What loss function to use for imbalanced classes (using PyTorch)?

29

9

I have a dataset with 3 classes with the following items:

  • Class 1: 900 elements
  • Class 2: 15000 elements
  • Class 3: 800 elements

I need to predict class 1 and class 3, which signal important deviations from the norm. Class 2 is the default “normal” case which I don’t care about.

What kind of loss function would I use here? I was thinking of using CrossEntropyLoss, but since there is a class imbalance, this would need to be weighted I suppose? How does that work in practice? Like this (using PyTorch)?

summed = 900 + 15000 + 800
weight = torch.tensor([900, 15000, 800]) / summed
crit = nn.CrossEntropyLoss(weight=weight)

Or should the weight be inverted? i.e. 1 / weight?

Is this the right approach to begin with or are there other / better methods I could use?

Thanks

Muppet

Posted 2019-04-01T19:00:04.877

Reputation: 545

When you say: You can also use the smallest class as nominator, which gives 0.889, 0.053, and 1.0 respectively.

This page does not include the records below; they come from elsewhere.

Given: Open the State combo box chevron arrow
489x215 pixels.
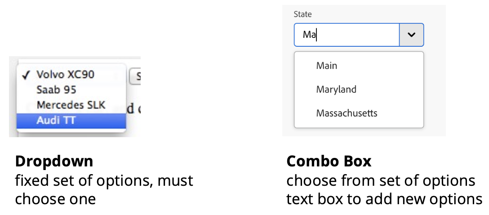Looking at the screenshot, I should coord(411,35).
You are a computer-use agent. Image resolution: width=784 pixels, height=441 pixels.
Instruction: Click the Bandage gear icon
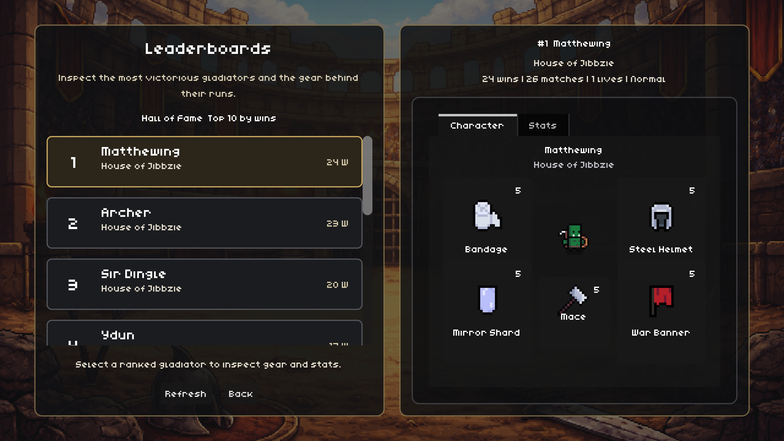pyautogui.click(x=487, y=215)
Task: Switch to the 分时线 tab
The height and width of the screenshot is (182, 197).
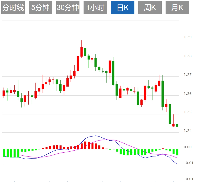Action: (13, 8)
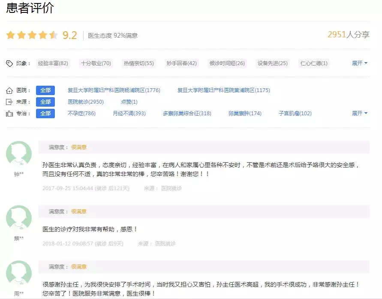The height and width of the screenshot is (299, 382).
Task: Click the 2951人分享 share count
Action: coord(348,35)
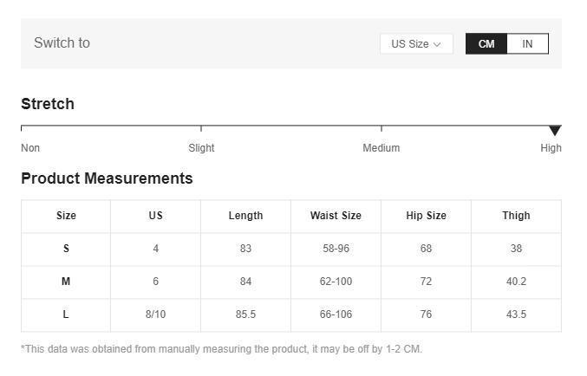Click the Thigh column header
Screen dimensions: 587x376
coord(516,216)
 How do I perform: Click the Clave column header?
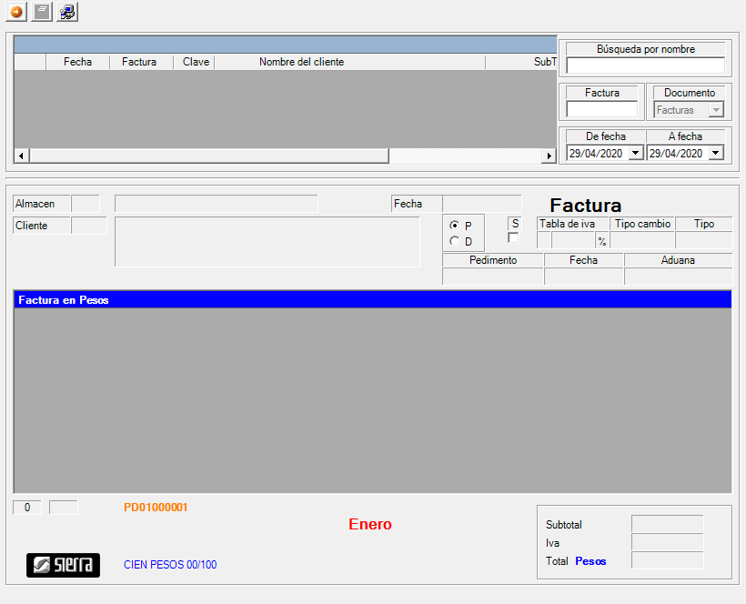tap(196, 62)
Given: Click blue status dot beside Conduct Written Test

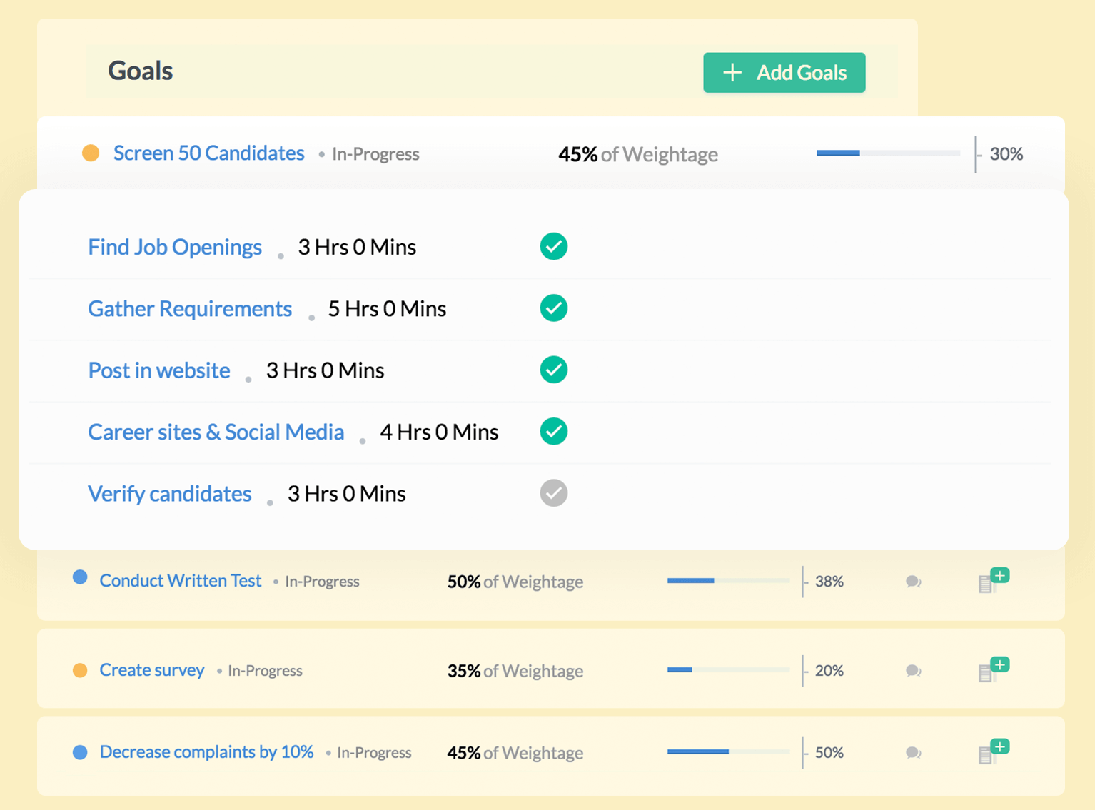Looking at the screenshot, I should tap(80, 577).
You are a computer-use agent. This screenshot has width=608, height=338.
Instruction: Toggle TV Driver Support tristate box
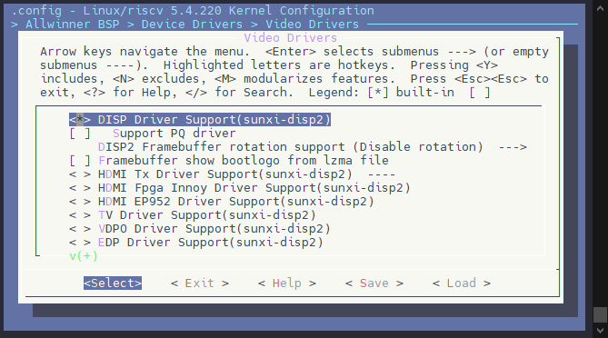click(80, 215)
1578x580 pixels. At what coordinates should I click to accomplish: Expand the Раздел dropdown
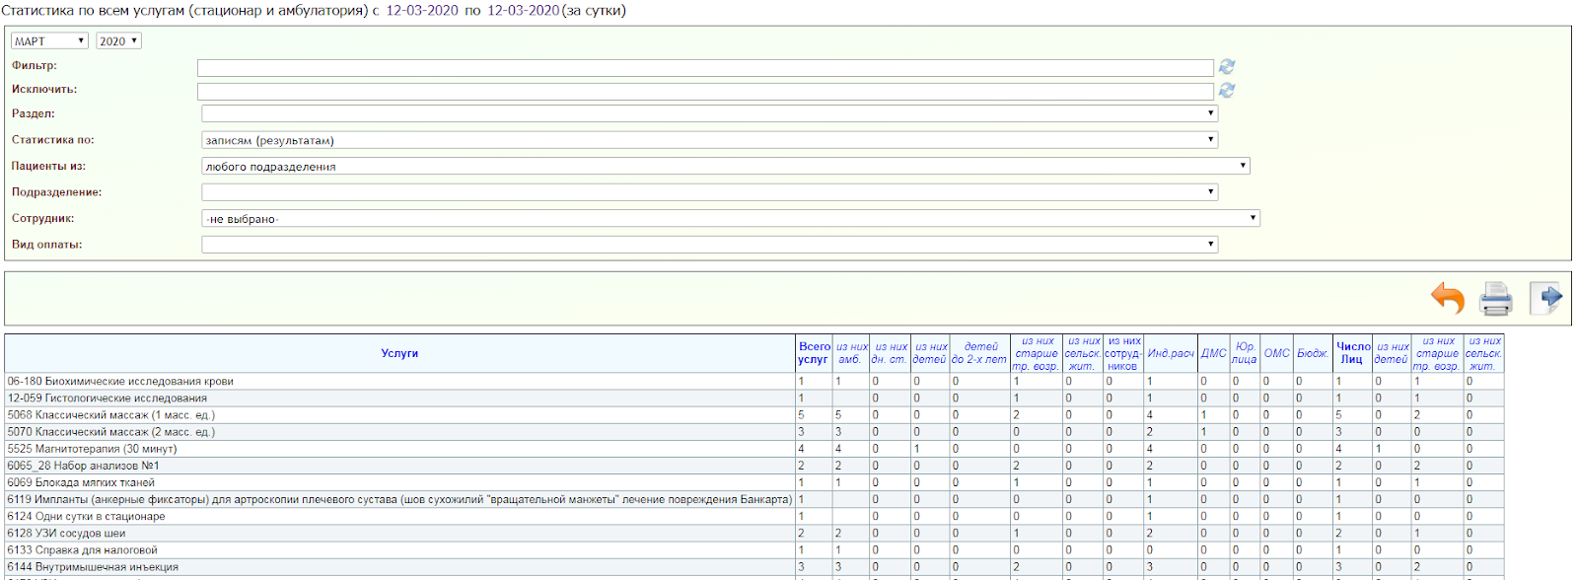(x=709, y=113)
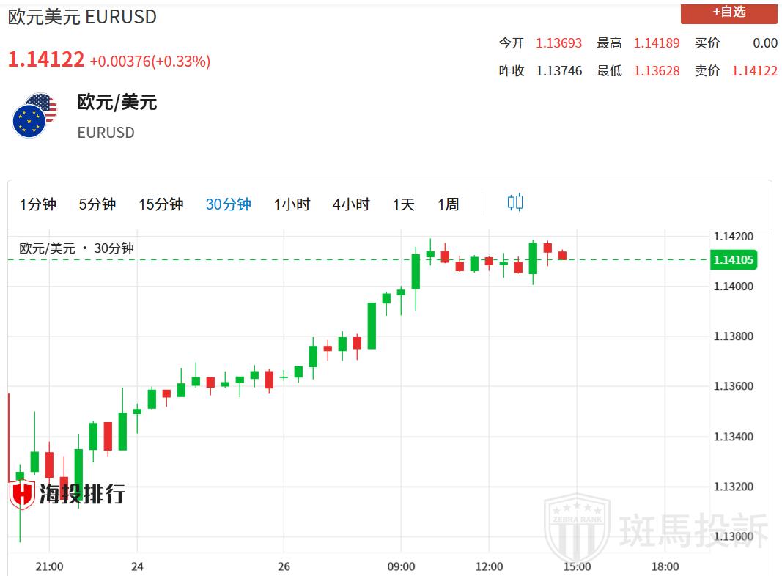Click the 欧元美元 EURUSD page title
The height and width of the screenshot is (576, 782).
click(82, 17)

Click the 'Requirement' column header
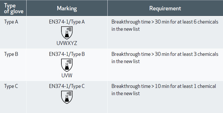[165, 8]
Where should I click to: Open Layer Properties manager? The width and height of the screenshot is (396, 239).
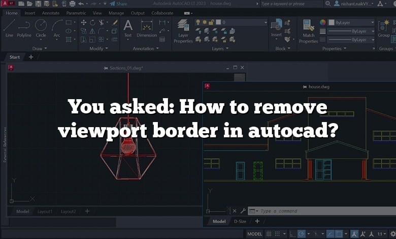[183, 29]
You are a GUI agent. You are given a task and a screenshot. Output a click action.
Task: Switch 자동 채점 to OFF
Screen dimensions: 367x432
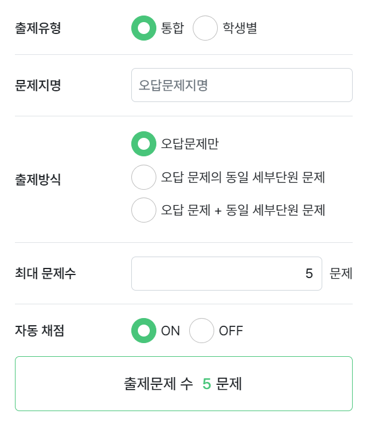pos(202,331)
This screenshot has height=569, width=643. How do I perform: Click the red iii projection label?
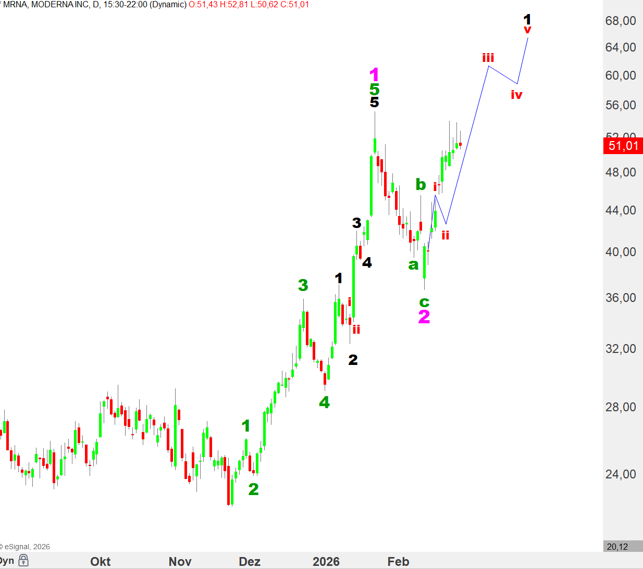488,58
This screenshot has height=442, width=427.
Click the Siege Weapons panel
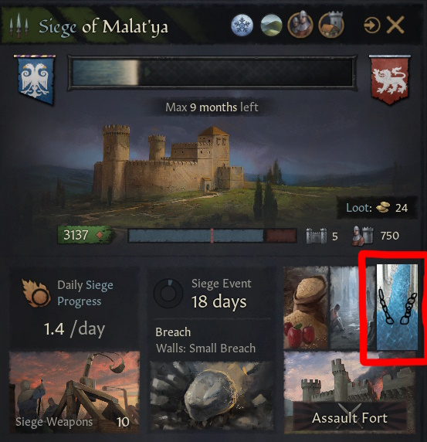pos(74,393)

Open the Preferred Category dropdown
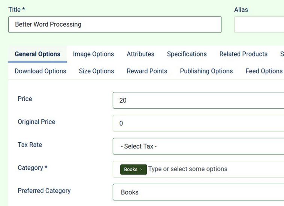point(198,192)
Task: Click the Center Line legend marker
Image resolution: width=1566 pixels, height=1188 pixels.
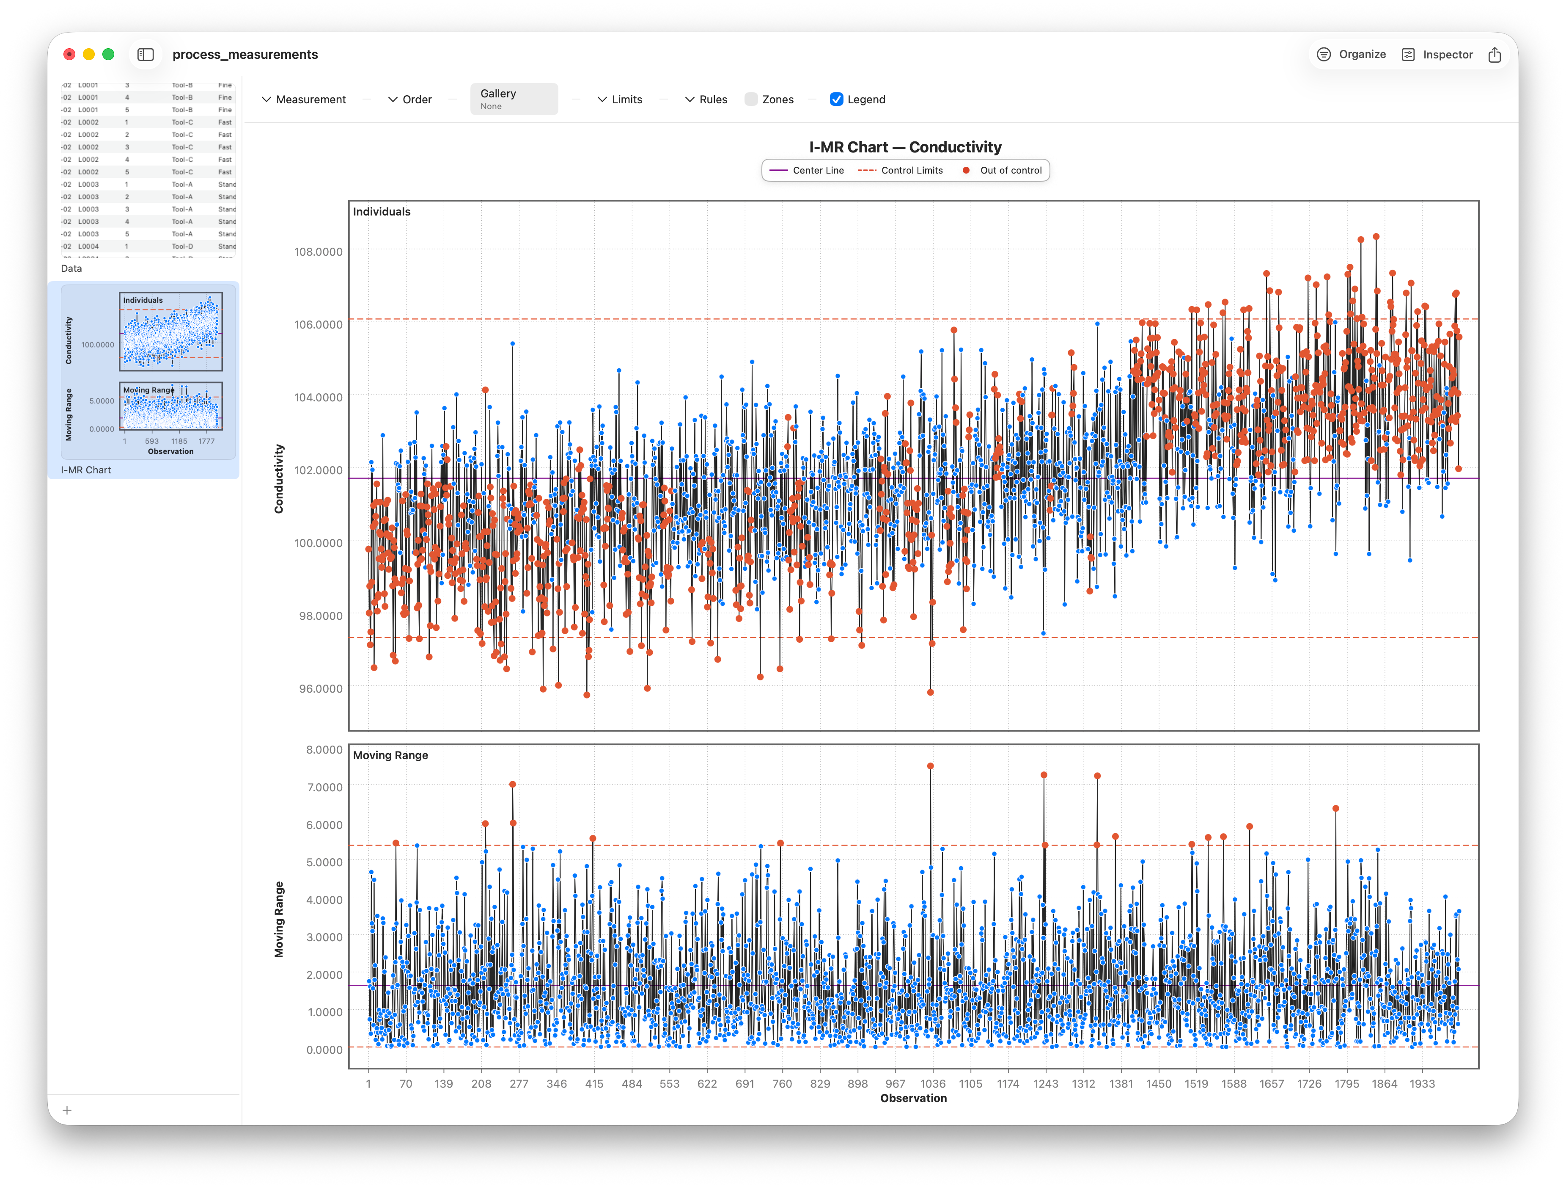Action: coord(778,171)
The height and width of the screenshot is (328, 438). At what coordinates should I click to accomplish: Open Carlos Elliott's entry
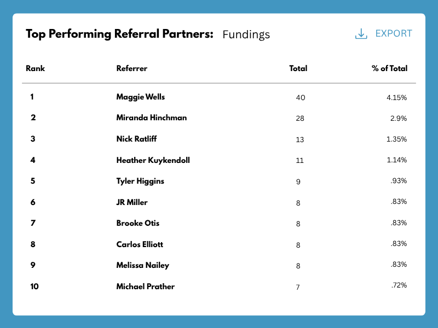point(140,244)
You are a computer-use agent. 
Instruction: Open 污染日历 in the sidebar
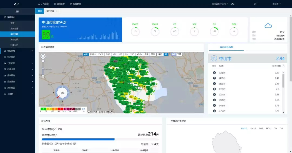tap(14, 45)
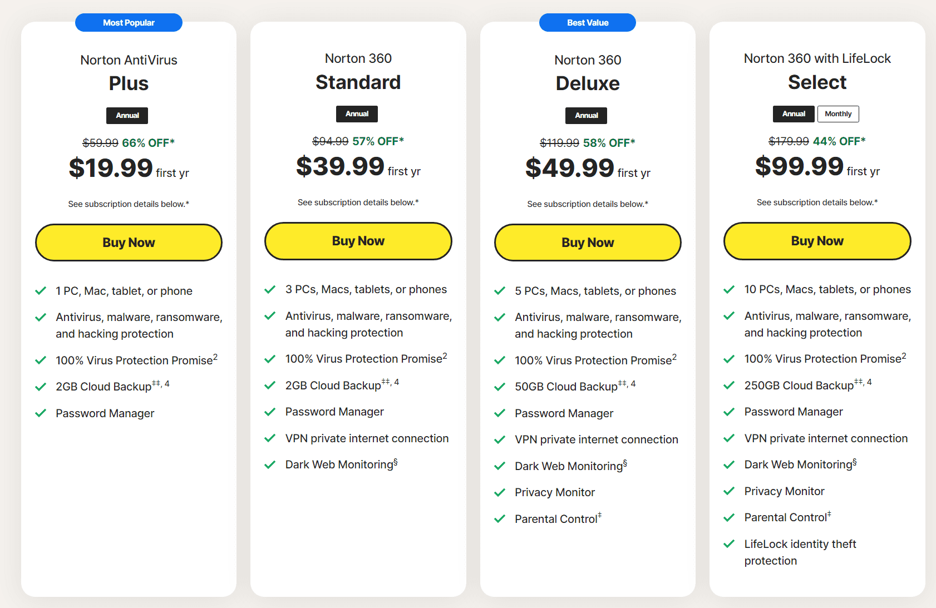936x608 pixels.
Task: Click Buy Now for Norton 360 Deluxe
Action: (588, 243)
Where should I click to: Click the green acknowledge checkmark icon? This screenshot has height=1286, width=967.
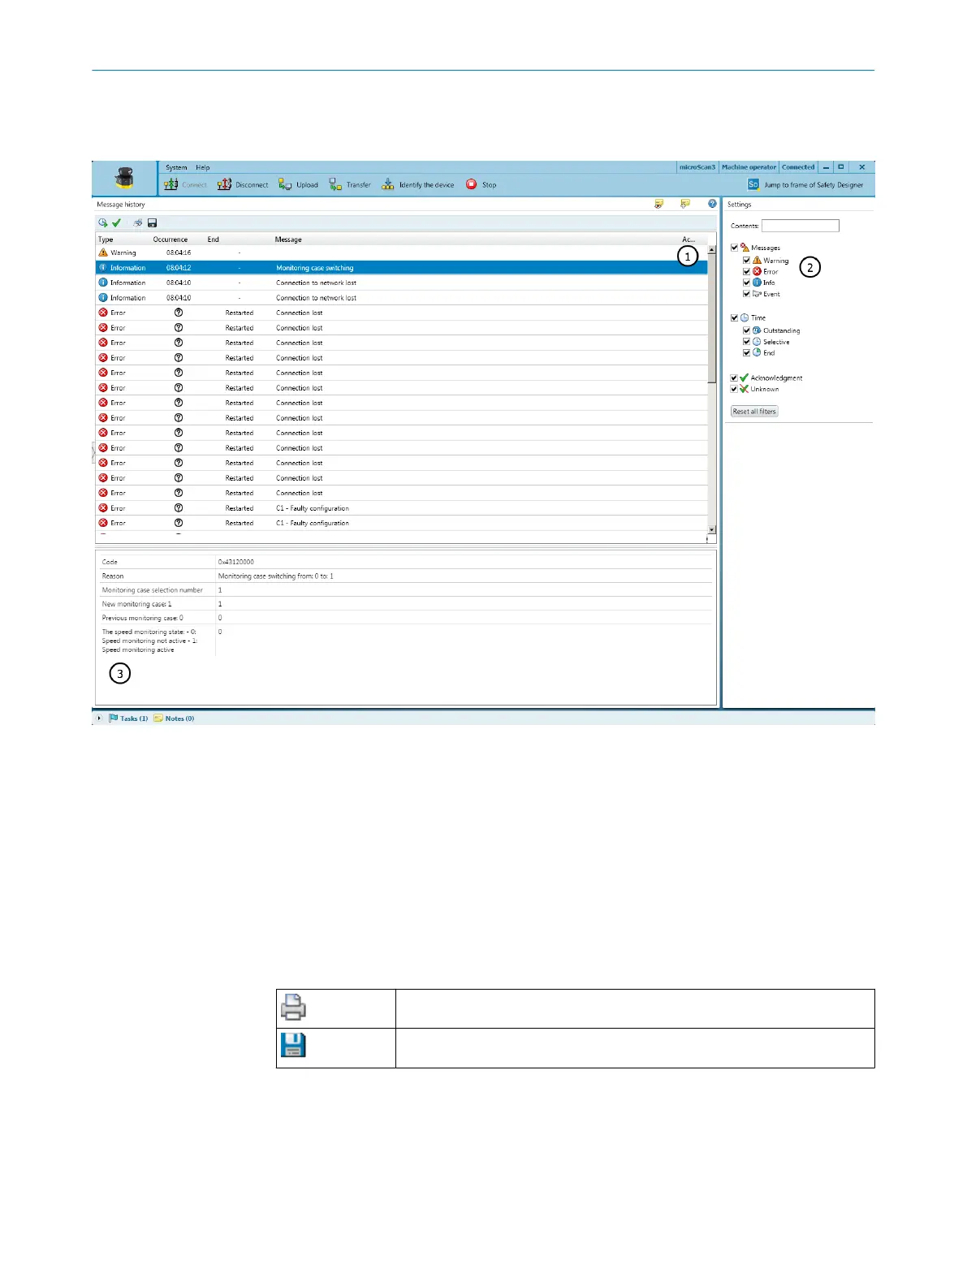click(x=116, y=222)
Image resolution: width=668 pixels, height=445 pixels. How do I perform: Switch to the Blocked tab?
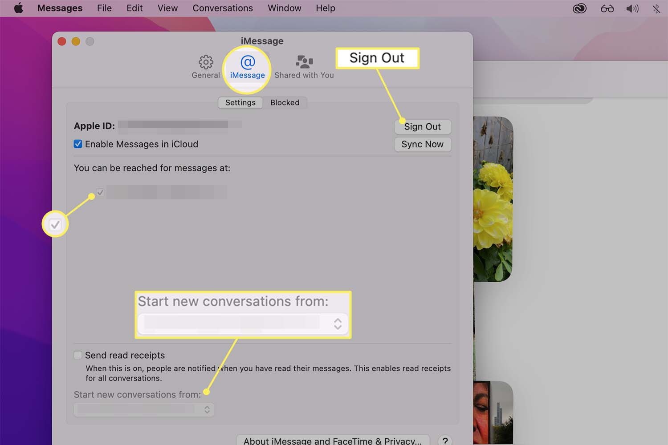point(285,102)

This is only a re-scaling, the relative weights are the same. But this solution is in contradiction with the first one you gave, how does it work ? – Georges Matar – 2019-10-05T15:41:40.180

Answers

19

What kind of loss function would I use here?

Cross-entropy is the go-to loss function for classification tasks, either balanced or imbalanced. It is the first choice when no preference is built from domain knowledge yet.

This would need to be weighted I suppose? How does that work in practice?

Yes. Weight of class $c$ is the size of largest class divided by the size of class $c$.

For example, If class 1 has 900, class 2 has 15000, and class 3 has 800 samples, then their weights would be 16.67, 1.0, and 18.75 respectively.

You can also use the smallest class as nominator, which gives 0.889, 0.053, and 1.0 respectively. This is only a re-scaling, the relative weights are the same.

Is this the right approach to begin with or are there other / better methods I could use?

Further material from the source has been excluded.